Global growth to remain strong in 2018: Fitch Ratings
Global growth is estimated at 3.2% this year, according to Fitch Ratings' Global Economic Outlook (GEO)
By Gokhan Kurtaran
LONDON(AA) - The global growth momentum remains strong and is likely to be sustained by a positive outlook for investment, said Fitch Ratings on Monday.
The global growth rate is now estimated at 3.2% this year and indications are that 2018 will be equally robust with growth to edge up to 3.3% next year, according to the credit rating agency's latest Global Economic Outlook (GEO) report.
"The lack of global inflation in the face of positive growth surprises is allowing exceptionally accommodative global monetary policy settings to co-exist with strong growth out-turns and prospects.
"However, caution is warranted on how long this combination can persist. Beyond 2018, it seems highly likely that global growth will be moderate, while monetary policy conditions will tighten," said Brian Coulton, Fitch's Chief Economist.
The report stated: “In advanced economies, financial conditions remain very supportive, the drag from fiscal policy tightening has gone, and the investment cycle is firming up.

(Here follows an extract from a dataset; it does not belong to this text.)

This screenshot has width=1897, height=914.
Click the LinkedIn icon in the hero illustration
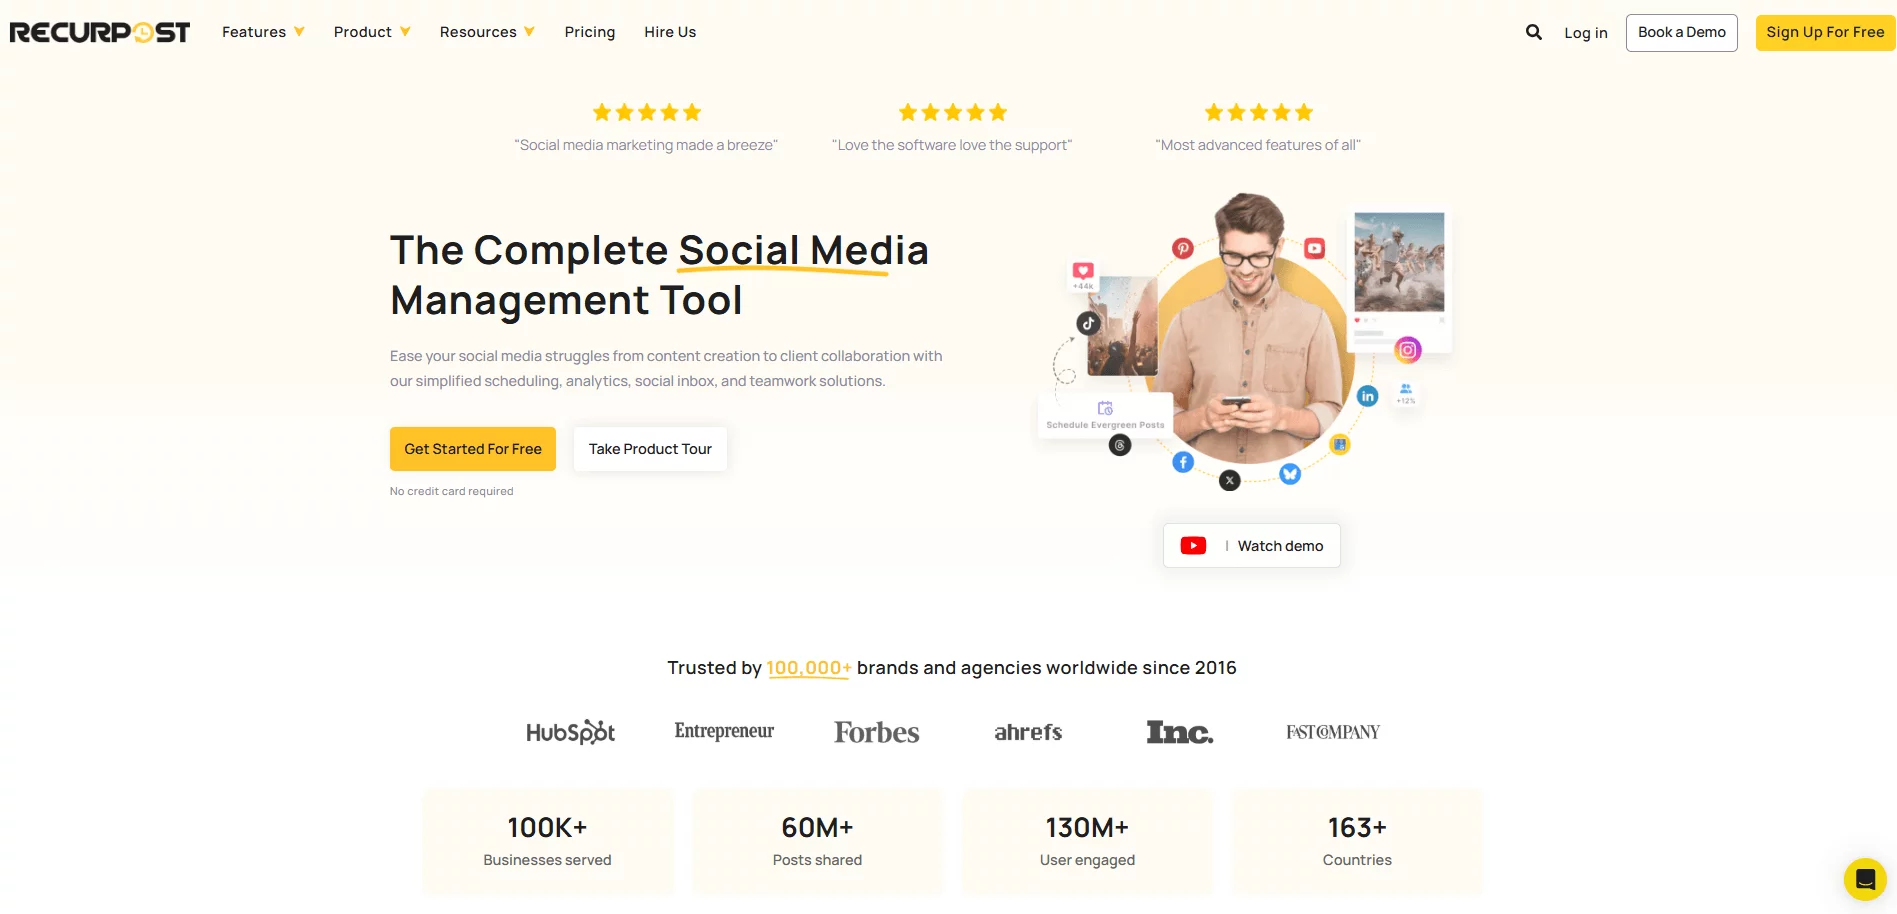pyautogui.click(x=1367, y=396)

Meanwhile, tight labor markets are bolstering consumer confidence and household spending.”
According to the report, U.S. growth is expected to rise next year in response to tax cuts and accelerating private investment.
In this respect, U.S. growth expectation is revised upto 2.3% from 2.1% for 2017.

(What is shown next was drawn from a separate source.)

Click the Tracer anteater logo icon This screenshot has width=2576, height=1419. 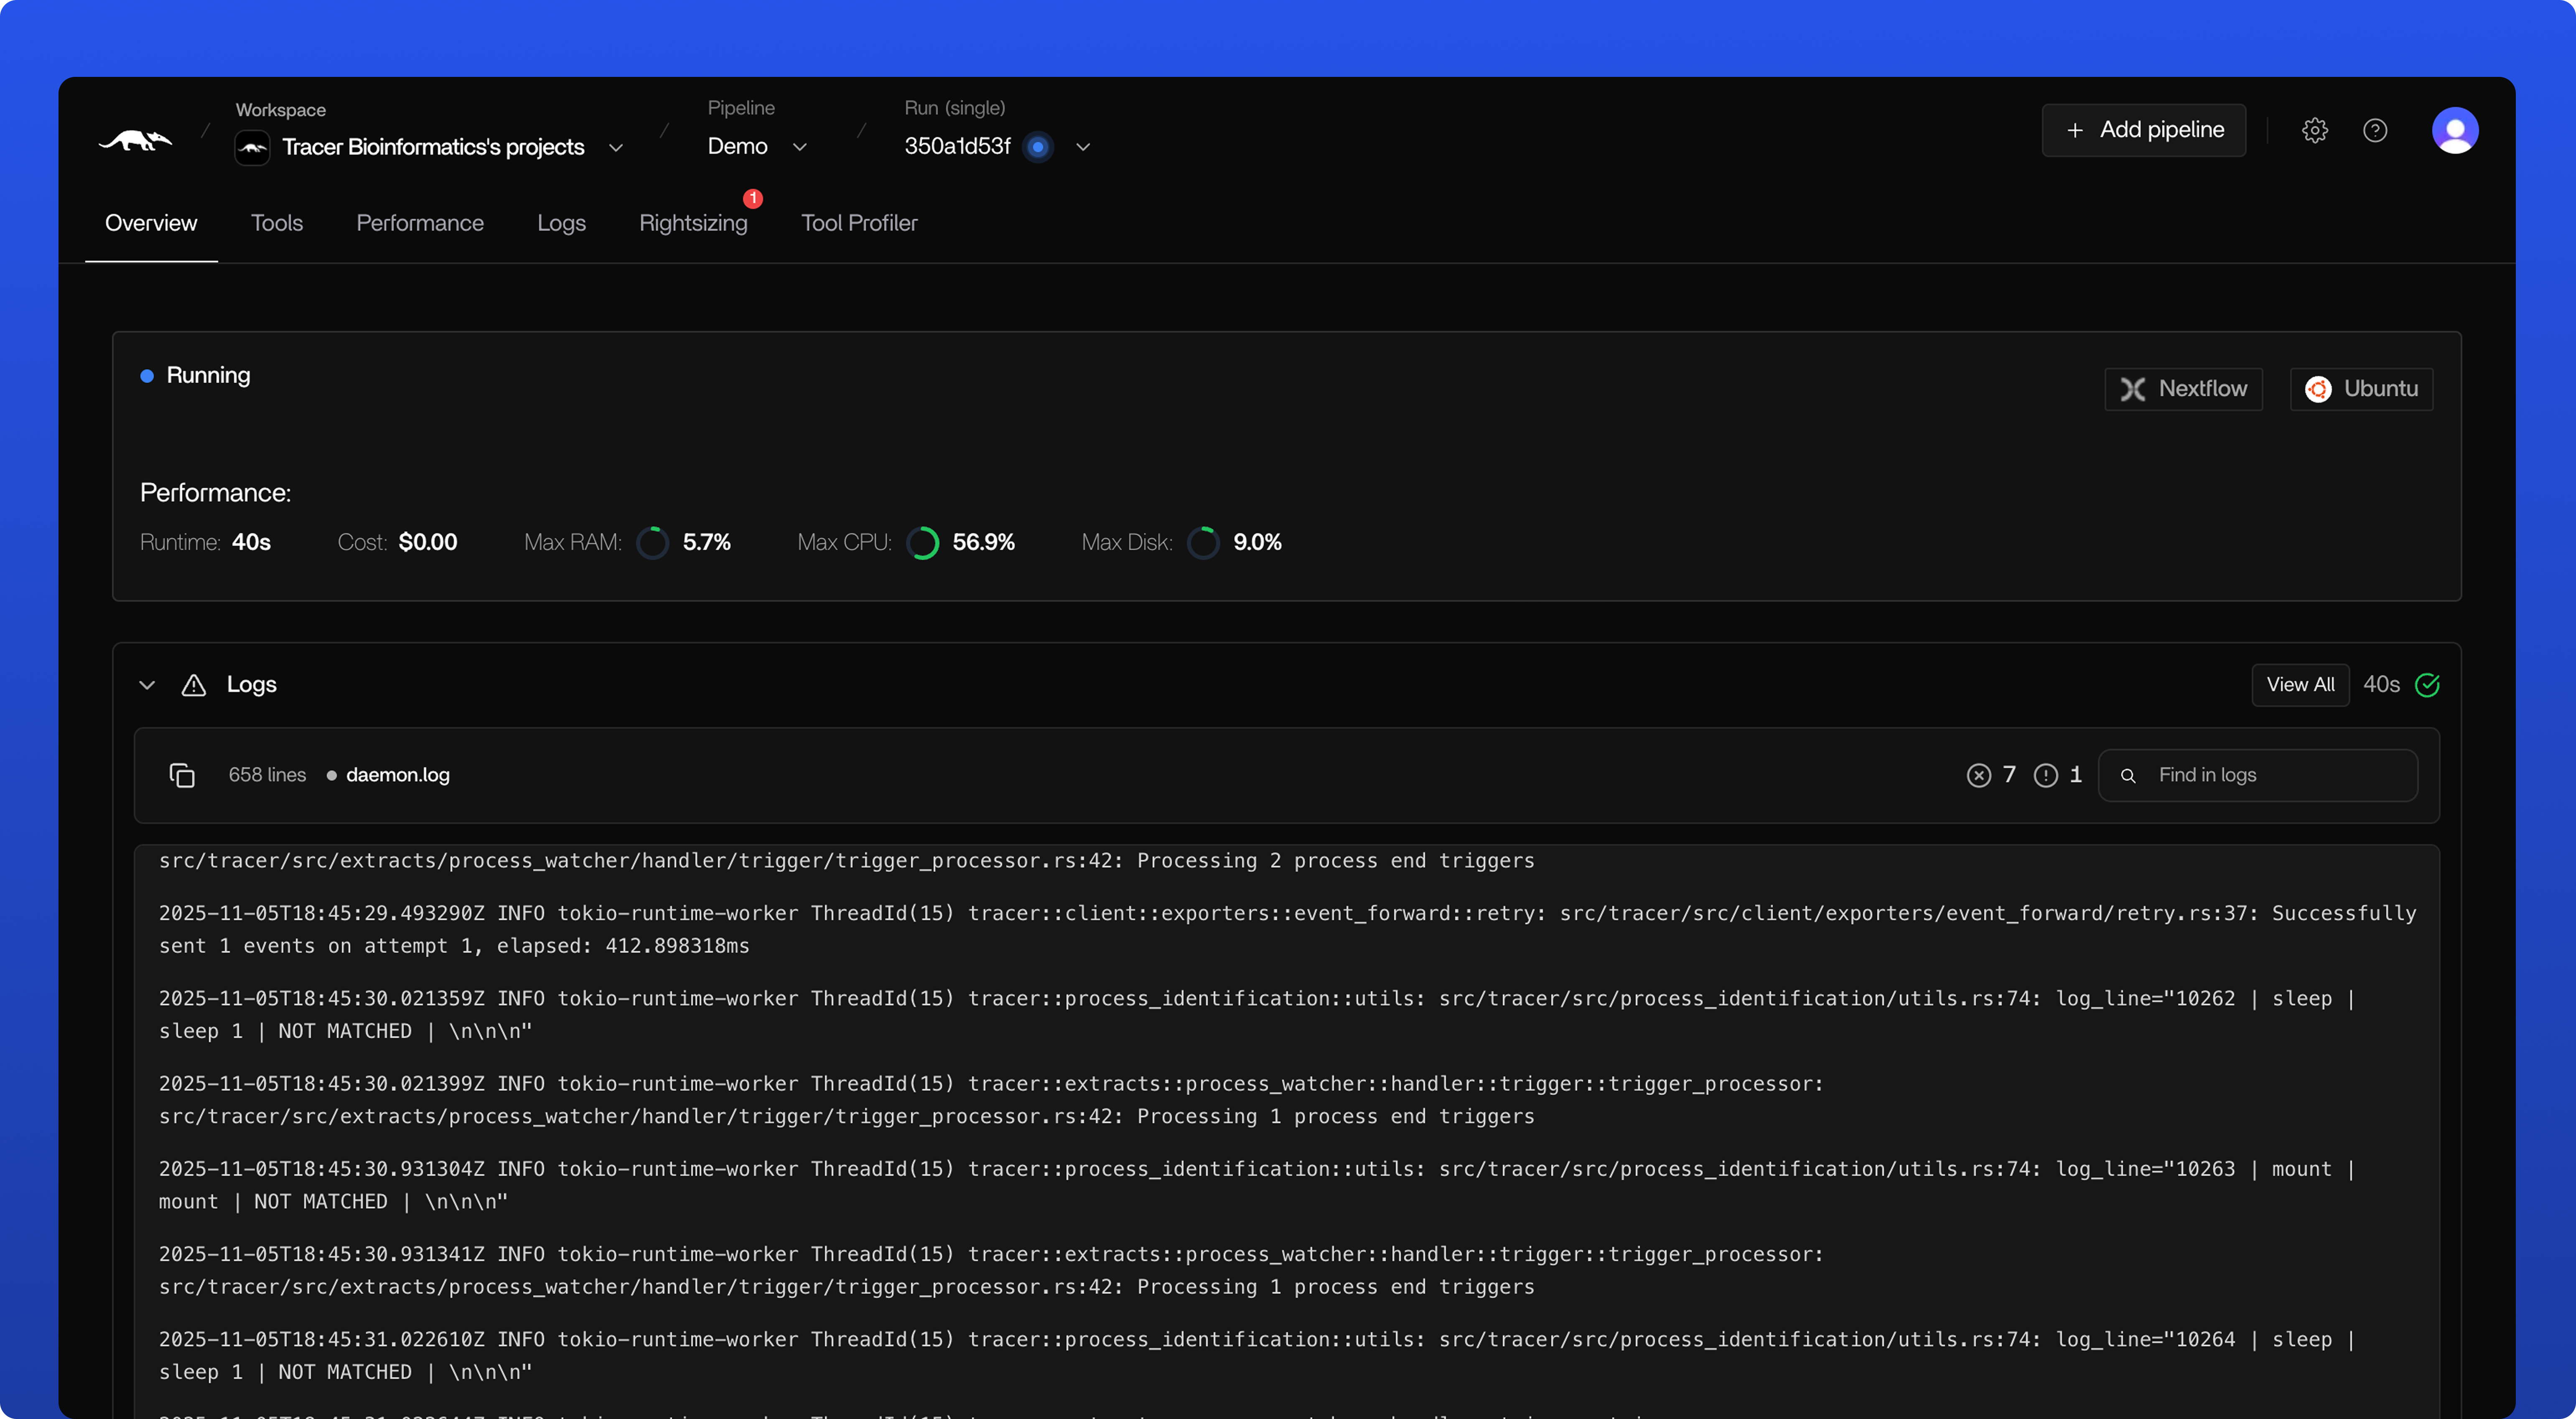(x=135, y=141)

It also noted that the Eurozone growth forecast for next year has been revised to 2.2% from 1.8% as the recovery proves more powerful and durable than anticipated.
On the other hand, China's slowdown is expected to be modest, while the stabilization in commodity prices are helping emerging markets outside China to continue to recover from the sharp downturn in 2015.
It is stated that China's economy is likely to slowdown in 2018, but the slowdown is expected to be relatively modest with growth easing to 6.4% from 6.8% this year.
According to the report, external conditions are likely to remain favorable for Emerging markets (EM) next year and EM growth is expected to edge up to 5.2% in 2018 as recoveries in Russia and Brazil strengthen, and India picks up somewhat after temporary factors dampened growth in 2017.
It added: “The pick-up in GDP growth in the advanced economies looks increasingly likely to boost investment, where traditional accelerator forces on investment growth will start to be felt as companies strive to expand the capital stock in response to stronger demand.”
U.K. growth forecasts have been revised slightly to 1.6% in 2017 and 1.4% in 2018, backed by incoming data and a looser fiscal policy stance.
It is also noted that the possibility of a further escalation in Saudi Arabia-Iran tensions could lead to a sharp rise in oil prices, which would be hard for central banks to ignore in the context of a rapidly diminishing economic slack.